==== MATERIAL PROVIDED ====

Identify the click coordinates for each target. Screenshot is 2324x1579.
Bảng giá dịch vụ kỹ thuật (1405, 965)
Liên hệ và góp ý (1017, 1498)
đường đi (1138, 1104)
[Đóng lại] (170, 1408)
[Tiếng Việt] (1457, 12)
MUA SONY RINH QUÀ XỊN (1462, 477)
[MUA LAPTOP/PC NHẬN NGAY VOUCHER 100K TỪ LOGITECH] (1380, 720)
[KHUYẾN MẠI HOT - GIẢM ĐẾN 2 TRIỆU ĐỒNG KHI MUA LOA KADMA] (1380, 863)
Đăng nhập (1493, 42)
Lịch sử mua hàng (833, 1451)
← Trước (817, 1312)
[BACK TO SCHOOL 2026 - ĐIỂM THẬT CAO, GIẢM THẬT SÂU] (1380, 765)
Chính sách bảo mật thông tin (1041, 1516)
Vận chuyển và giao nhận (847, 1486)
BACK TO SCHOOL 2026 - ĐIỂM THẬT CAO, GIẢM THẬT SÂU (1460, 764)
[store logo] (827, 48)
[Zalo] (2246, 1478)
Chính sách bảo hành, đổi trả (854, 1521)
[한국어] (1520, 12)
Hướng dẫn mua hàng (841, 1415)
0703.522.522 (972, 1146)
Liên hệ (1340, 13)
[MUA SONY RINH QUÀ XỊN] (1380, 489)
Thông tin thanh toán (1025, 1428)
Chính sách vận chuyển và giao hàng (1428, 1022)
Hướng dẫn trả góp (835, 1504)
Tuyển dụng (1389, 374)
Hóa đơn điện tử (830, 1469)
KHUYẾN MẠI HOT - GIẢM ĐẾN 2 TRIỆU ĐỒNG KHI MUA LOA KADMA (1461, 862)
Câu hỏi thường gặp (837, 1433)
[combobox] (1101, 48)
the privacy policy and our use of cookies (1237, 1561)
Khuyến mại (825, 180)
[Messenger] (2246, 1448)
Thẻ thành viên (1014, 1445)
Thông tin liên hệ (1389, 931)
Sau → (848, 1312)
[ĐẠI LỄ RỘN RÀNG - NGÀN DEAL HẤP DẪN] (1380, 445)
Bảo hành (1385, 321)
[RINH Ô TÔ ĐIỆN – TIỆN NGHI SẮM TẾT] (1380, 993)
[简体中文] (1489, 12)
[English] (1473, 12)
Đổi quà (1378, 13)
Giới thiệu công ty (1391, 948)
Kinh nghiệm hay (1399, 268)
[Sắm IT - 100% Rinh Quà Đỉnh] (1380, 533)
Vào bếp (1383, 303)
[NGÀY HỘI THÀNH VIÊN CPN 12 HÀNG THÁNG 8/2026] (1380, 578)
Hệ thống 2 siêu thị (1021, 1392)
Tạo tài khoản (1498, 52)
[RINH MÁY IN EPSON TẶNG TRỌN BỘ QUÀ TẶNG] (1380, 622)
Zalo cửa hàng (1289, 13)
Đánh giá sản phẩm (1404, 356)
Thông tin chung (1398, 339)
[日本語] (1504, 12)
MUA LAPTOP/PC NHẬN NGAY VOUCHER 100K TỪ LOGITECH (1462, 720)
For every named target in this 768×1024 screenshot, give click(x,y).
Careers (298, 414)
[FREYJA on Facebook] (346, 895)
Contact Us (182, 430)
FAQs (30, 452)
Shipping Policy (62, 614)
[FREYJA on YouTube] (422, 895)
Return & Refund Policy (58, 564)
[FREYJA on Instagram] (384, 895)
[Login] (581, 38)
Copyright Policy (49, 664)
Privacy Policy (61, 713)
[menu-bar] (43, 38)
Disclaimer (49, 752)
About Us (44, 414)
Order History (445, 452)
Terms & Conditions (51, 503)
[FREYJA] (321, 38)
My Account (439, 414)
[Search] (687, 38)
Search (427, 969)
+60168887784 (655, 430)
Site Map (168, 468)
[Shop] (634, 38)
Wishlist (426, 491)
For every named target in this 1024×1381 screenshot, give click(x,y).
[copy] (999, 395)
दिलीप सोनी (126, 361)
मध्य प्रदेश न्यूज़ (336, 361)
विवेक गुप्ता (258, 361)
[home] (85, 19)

====

#### [WHAT NEEDS TO BE DONE]
Write the data out again. Match it exactly.

#### [EXERCISE SOLUTION]
Identify the click coordinates for each target. Screenshot is 2324x1579.
Bảng giá dịch vụ kỹ thuật (1405, 965)
Liên hệ và góp ý (1017, 1498)
đường đi (1138, 1104)
[Đóng lại] (170, 1408)
[Tiếng Việt] (1457, 12)
MUA SONY RINH QUÀ XỊN (1462, 477)
[MUA LAPTOP/PC NHẬN NGAY VOUCHER 100K TỪ LOGITECH] (1380, 720)
[KHUYẾN MẠI HOT - GIẢM ĐẾN 2 TRIỆU ĐỒNG KHI MUA LOA KADMA] (1380, 863)
Đăng nhập (1493, 42)
Lịch sử mua hàng (833, 1451)
← Trước (817, 1312)
[BACK TO SCHOOL 2026 - ĐIỂM THẬT CAO, GIẢM THẬT SÂU] (1380, 765)
Chính sách bảo mật thông tin (1041, 1516)
Vận chuyển và giao nhận (847, 1486)
BACK TO SCHOOL 2026 - ĐIỂM THẬT CAO, GIẢM THẬT SÂU (1460, 764)
[store logo] (827, 48)
[Zalo] (2246, 1478)
Chính sách bảo hành, đổi trả (854, 1521)
[한국어] (1520, 12)
Hướng dẫn mua hàng (841, 1415)
0703.522.522 (972, 1146)
Liên hệ (1340, 13)
[MUA SONY RINH QUÀ XỊN] (1380, 489)
Thông tin thanh toán (1025, 1428)
Chính sách vận chuyển và giao hàng (1428, 1022)
Hướng dẫn trả góp (835, 1504)
Tuyển dụng (1389, 374)
Hóa đơn điện tử (830, 1469)
KHUYẾN MẠI HOT - GIẢM ĐẾN 2 TRIỆU ĐỒNG KHI MUA LOA KADMA (1461, 862)
Câu hỏi thường gặp (837, 1433)
[combobox] (1101, 48)
the privacy policy and our use of cookies (1237, 1561)
Khuyến mại (825, 180)
[Messenger] (2246, 1448)
Thẻ thành viên (1014, 1445)
Thông tin liên hệ (1389, 931)
Sau → (848, 1312)
[ĐẠI LỄ RỘN RÀNG - NGÀN DEAL HẤP DẪN] (1380, 445)
Bảo hành (1385, 321)
[RINH Ô TÔ ĐIỆN – TIỆN NGHI SẮM TẾT] (1380, 993)
[简体中文] (1489, 12)
[English] (1473, 12)
Đổi quà (1378, 13)
Giới thiệu công ty (1391, 948)
Kinh nghiệm hay (1399, 268)
[Sắm IT - 100% Rinh Quà Đỉnh] (1380, 533)
Vào bếp (1383, 303)
[NGÀY HỘI THÀNH VIÊN CPN 12 HÀNG THÁNG 8/2026] (1380, 578)
Hệ thống 2 siêu thị (1021, 1392)
Tạo tài khoản (1498, 52)
[RINH MÁY IN EPSON TẶNG TRỌN BỘ QUÀ TẶNG] (1380, 622)
Zalo cửa hàng (1289, 13)
Đánh giá sản phẩm (1404, 356)
Thông tin chung (1398, 339)
[日本語] (1504, 12)
MUA LAPTOP/PC NHẬN NGAY VOUCHER 100K TỪ LOGITECH (1462, 720)
For every named target in this 768×1024 screenshot, give click(x,y).
Careers (298, 414)
[FREYJA on Facebook] (346, 895)
Contact Us (182, 430)
FAQs (30, 452)
Shipping Policy (62, 614)
[FREYJA on YouTube] (422, 895)
Return & Refund Policy (58, 564)
[FREYJA on Instagram] (384, 895)
[Login] (581, 38)
Copyright Policy (49, 664)
Privacy Policy (61, 713)
[menu-bar] (43, 38)
Disclaimer (49, 752)
About Us (44, 414)
Order History (445, 452)
Terms & Conditions (51, 503)
[FREYJA] (321, 38)
My Account (439, 414)
[Search] (687, 38)
Search (427, 969)
+60168887784 (655, 430)
Site Map (168, 468)
[Shop] (634, 38)
Wishlist (426, 491)
For every named target in this 1024×1381 screenshot, give click(x,y).
[copy] (999, 395)
दिलीप सोनी (126, 361)
मध्य प्रदेश न्यूज़ (336, 361)
विवेक गुप्ता (258, 361)
[home] (85, 19)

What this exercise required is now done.